Work required: In the entries that follow, find the line containing "You are a computer-use agent. Image", then output exactly every line from the first through that one.

Information supplied:
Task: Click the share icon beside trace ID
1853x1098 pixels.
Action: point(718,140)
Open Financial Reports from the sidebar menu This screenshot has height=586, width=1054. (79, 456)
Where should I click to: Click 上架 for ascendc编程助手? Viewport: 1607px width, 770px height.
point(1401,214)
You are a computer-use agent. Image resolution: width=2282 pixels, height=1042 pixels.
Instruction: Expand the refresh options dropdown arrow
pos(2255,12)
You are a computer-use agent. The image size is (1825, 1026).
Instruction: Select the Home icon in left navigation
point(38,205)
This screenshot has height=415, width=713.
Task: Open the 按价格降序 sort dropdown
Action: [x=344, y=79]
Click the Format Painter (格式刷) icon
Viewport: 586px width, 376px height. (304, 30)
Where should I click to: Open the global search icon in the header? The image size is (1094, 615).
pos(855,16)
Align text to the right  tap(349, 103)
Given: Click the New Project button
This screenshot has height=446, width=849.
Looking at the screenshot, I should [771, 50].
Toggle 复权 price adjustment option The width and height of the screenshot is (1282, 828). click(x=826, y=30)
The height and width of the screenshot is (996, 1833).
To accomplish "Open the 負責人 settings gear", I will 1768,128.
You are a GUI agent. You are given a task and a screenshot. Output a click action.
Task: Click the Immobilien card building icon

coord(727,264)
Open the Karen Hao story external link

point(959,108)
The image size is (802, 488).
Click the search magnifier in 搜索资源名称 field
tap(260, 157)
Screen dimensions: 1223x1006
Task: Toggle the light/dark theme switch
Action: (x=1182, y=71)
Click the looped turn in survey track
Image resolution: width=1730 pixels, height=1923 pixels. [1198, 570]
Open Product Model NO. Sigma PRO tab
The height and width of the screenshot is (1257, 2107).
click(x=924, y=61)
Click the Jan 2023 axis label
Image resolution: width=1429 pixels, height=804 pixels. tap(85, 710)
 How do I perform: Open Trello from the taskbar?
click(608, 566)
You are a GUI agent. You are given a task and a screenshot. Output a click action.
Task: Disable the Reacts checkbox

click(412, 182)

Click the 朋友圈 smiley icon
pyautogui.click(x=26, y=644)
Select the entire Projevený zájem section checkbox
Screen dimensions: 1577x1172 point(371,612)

Response to this exercise:
Task: Click the share icon beside trace ID
1853x1098 pixels.
Action: point(718,140)
Open Financial Reports from the sidebar menu This screenshot has height=586, width=1054. (79, 456)
Where should I click to: Click 上架 for ascendc编程助手? Viewport: 1607px width, 770px height.
point(1401,214)
You are a computer-use agent. Image resolution: width=2282 pixels, height=1042 pixels.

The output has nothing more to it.